- Origin: Lebanon/Middle East
- Genre: Arabic music
- Instruments: vocal
- Years active: 2003–present

= Nourhanne =

Nourhanne (نورهان) also transliterated as Nourhan, is a Lebanese singer.

She is Lebanese Armenian, Nourhanne was born to an ethnic Armenian family from Lebanon. She released her first single, "Ti Amo", but her full-length debut was not until 2003, with the release of her first album Shaklo Kif? (How Does He Look?) which spawned a series of hits across the Arab-speaking world, including her best-known recording, "Habibi ya Einy." That song was released in two versions, the original with traditional instrumentation and the "postmodern" remix that drew some attention in Europe in 2004.

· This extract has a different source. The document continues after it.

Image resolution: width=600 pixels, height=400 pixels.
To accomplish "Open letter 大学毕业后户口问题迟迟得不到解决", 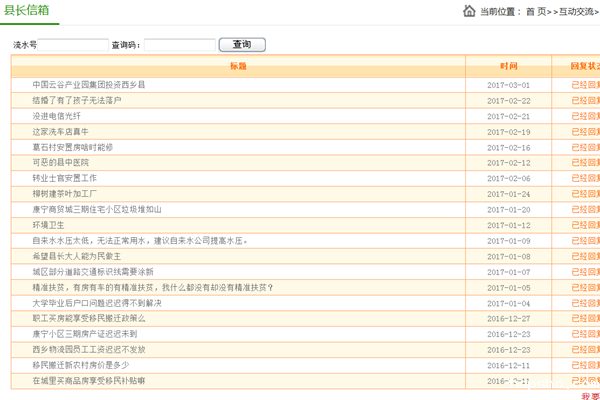I will point(96,303).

In 2005 she received an annual award for "Best Young Arab Female Artist's Voice' at the "Oscar Video Clip Festival" [not related to the Academy Award Oscars] in Cairo, Egypt for her song "Men Zaman" (Far Away). In July 2006, Nourhanne released a new album, Tab Wana Mali, titled for her then-current hit, a cover of a traditional Egyptian song once performed by Nadia Lutfi (dubbed by artist Maha Sabri) in her 1959 film Bain al Qasrayn; Nourhanne's video partially reproduced a scene from the film that catapulted Lutfi to pan-Arab stardom. Nourhanne has also acted, starring in the Ahmad Hamdi directed film Al Khuruj Ela Al Hayat (Going out to Life).